TimeBench consists of a large amount of real data and a small amount of synthetic data, covering multiple application - related fields of time series forecasting

Based on trillions of data, the model is pre - trained with an extended data volume/parameter scale, verifying the “scale law” of generative large temporal models.

Training curves of models with different parameter scales

Results on Prediction Leaderboards

Sundial is tested on multiple leaderboards, covering various input and output lengths and including point prediction and probabilistic prediction scenarios:

GIFT - Eval Leaderboard: The zero - shot prediction ability of Sundial exceeds that of previous models such as Chronos, Moirai, and deep models trained on in - distribution data.
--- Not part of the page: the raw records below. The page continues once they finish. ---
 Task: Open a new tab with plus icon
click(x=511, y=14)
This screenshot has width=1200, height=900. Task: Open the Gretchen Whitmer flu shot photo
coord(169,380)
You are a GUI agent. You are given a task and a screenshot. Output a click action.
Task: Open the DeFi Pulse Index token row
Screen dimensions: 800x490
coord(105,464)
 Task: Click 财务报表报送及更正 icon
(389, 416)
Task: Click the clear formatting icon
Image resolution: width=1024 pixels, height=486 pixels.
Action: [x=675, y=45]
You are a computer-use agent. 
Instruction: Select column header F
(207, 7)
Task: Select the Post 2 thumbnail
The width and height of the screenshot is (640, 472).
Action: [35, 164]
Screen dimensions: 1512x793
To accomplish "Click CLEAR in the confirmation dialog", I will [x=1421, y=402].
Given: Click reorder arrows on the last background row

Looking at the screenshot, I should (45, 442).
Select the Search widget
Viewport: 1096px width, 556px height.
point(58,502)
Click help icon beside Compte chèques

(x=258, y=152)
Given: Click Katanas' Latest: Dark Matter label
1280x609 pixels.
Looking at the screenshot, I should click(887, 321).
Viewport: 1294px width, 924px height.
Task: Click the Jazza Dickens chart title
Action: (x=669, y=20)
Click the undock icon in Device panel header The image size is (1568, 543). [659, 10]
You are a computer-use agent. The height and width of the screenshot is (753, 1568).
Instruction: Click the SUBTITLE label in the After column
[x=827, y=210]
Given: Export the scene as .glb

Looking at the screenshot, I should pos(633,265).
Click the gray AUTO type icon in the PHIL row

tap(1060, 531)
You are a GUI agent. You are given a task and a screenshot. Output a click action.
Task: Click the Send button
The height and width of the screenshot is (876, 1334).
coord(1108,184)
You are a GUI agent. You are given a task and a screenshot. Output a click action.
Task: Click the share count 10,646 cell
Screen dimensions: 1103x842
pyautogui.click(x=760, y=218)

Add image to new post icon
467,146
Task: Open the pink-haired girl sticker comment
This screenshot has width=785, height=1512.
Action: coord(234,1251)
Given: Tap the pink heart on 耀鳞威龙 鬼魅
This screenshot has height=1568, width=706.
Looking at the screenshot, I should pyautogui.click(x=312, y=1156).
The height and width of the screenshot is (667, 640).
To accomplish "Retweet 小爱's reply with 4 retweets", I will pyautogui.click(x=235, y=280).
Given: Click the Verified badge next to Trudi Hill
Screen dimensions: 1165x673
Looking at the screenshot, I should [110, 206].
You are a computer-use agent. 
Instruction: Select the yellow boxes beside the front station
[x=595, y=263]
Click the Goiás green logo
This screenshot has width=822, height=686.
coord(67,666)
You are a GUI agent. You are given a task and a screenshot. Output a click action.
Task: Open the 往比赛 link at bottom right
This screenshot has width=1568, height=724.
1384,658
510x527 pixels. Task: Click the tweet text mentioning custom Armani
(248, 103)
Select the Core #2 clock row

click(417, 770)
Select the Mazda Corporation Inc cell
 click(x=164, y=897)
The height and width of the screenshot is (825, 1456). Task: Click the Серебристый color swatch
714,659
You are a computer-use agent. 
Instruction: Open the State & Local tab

GIFT - Eval is a prediction leaderboard released by Salesforce. It includes 24 datasets, more than 144,000 time series, and 177 million data points, spanning 7 fields, 10 frequencies, and covering multivariate, short - term, and long - term prediction scenarios

FEV Leaderboard: Sundial significantly outperforms statistical methods such as ARIMA and achieves results comparable to Chronos, but only requires 1/35 of the inference time.

GIFT - Eval is a prediction leaderboard released by AutoGluon. It includes 27 datasets. The metrics from left to right are: probabilistic prediction (WQL), point prediction (MASE), and inference time (ms)

Time - Series - Library Leaderboard: Sundial achieves the first - place zero - shot prediction result, and the result continues to improve as the parameter scale increases.